WORK INSTRUCTIONS. Count the lines in the data below that contain the string "pixels", treating uppercase and lowercase as different, and reply with only the number.

# MATERIAL TO PROCESS start

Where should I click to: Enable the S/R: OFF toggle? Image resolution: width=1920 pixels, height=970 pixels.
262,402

# MATERIAL TO PROCESS end
# MATERIAL TO PROCESS start

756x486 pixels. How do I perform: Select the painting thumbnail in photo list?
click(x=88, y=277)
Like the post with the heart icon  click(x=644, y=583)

# MATERIAL TO PROCESS end

REPLY TO THE TASK. 2